Data from spreadsheets can be saved as special spreadsheet files, such as .xlsx. This format allows for functions, multiple spreadsheets in the same file (tabs), and cell formatting. You do not need this fancy format if you follow the tips described above and in (Broman and Woo 2018). Instead, you can store your data as a .csv file. This format may be read and edited with Excel (or another spreadsheet software) and in plain text. Data entered in this format (comma-separated values; csv) can look like this in a text editor:

Broman, Karl W., and Kara H. Woo. 2018. “Data Organization in Spreadsheets.” Journal Article. The American Statistician 72 (1): 2–10. https://doi.org/10.1080/00031305.2017.1375989.
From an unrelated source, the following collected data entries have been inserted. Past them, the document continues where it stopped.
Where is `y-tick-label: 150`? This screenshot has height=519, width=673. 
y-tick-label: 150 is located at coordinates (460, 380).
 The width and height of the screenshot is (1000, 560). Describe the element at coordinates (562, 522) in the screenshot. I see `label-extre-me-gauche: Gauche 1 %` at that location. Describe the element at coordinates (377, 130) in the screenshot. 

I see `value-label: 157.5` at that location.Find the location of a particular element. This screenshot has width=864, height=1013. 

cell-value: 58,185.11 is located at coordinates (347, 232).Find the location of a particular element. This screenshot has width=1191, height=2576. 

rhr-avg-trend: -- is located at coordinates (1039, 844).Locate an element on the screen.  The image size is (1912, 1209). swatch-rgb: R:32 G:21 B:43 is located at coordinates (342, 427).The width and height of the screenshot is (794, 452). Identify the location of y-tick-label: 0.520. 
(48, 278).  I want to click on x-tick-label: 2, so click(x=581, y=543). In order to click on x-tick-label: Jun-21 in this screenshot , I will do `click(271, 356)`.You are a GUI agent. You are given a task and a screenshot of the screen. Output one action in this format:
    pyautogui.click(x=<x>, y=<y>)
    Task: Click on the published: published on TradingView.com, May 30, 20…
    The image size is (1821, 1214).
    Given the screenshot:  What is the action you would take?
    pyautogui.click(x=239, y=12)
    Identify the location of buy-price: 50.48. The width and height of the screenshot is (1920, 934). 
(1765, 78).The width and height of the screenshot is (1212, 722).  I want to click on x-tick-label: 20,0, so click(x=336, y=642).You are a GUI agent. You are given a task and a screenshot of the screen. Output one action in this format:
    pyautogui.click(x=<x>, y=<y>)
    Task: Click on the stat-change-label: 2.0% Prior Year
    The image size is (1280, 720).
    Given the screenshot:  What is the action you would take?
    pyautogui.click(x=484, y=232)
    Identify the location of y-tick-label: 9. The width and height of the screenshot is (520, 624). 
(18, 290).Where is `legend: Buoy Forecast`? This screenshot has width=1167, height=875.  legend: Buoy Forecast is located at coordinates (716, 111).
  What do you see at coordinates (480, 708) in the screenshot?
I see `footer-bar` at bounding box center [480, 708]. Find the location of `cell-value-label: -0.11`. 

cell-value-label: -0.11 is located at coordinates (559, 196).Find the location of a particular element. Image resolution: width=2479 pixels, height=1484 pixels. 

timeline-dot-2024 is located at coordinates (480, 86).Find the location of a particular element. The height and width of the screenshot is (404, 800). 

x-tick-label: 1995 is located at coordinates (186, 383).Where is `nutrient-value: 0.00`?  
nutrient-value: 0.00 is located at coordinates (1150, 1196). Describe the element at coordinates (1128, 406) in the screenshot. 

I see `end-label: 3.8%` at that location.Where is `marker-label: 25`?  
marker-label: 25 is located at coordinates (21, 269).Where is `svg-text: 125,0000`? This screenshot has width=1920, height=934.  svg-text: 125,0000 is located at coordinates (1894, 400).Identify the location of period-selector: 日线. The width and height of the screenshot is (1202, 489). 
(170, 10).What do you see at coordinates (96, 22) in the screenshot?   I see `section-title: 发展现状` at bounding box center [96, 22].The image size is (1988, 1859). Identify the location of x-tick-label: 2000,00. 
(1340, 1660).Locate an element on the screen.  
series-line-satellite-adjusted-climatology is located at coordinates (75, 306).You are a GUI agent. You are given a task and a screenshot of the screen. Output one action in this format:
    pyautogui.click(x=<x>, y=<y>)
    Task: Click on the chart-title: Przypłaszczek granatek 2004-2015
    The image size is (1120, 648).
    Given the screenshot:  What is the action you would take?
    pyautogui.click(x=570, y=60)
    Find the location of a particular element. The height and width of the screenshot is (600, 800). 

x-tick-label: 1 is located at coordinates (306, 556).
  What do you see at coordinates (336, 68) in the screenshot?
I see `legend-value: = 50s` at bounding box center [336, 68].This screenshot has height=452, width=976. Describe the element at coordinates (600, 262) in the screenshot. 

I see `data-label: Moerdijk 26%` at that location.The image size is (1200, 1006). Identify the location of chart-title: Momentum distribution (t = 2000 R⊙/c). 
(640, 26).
 Participant;Time;Exercise;Attempt;load
 Selina Kyle;pre;Isometric;1;81.3  
 Selina Kyle;pre;Isometric;2;92.5
 Selina Kyle;post;Isometric;1;97.1
 Selina Kyle;post;Isometric;2;114.1

This format is quite lovely. The data takes little space; the simple format requires that data is well documented using e.g., a data dictionary; and it is available for many other software as the format is simple. You can document the data using a README file that could describe the purpose and methods of data collection, how the data is structured, and what kind of data the variables contains. A simple README file can be written in a text editor such as Notepad and saved as a .txt file. Later in this course, we will introduce a “markup” language often used to create README files containing a syntax that formats the text to a more pleasant style when converted to other formats.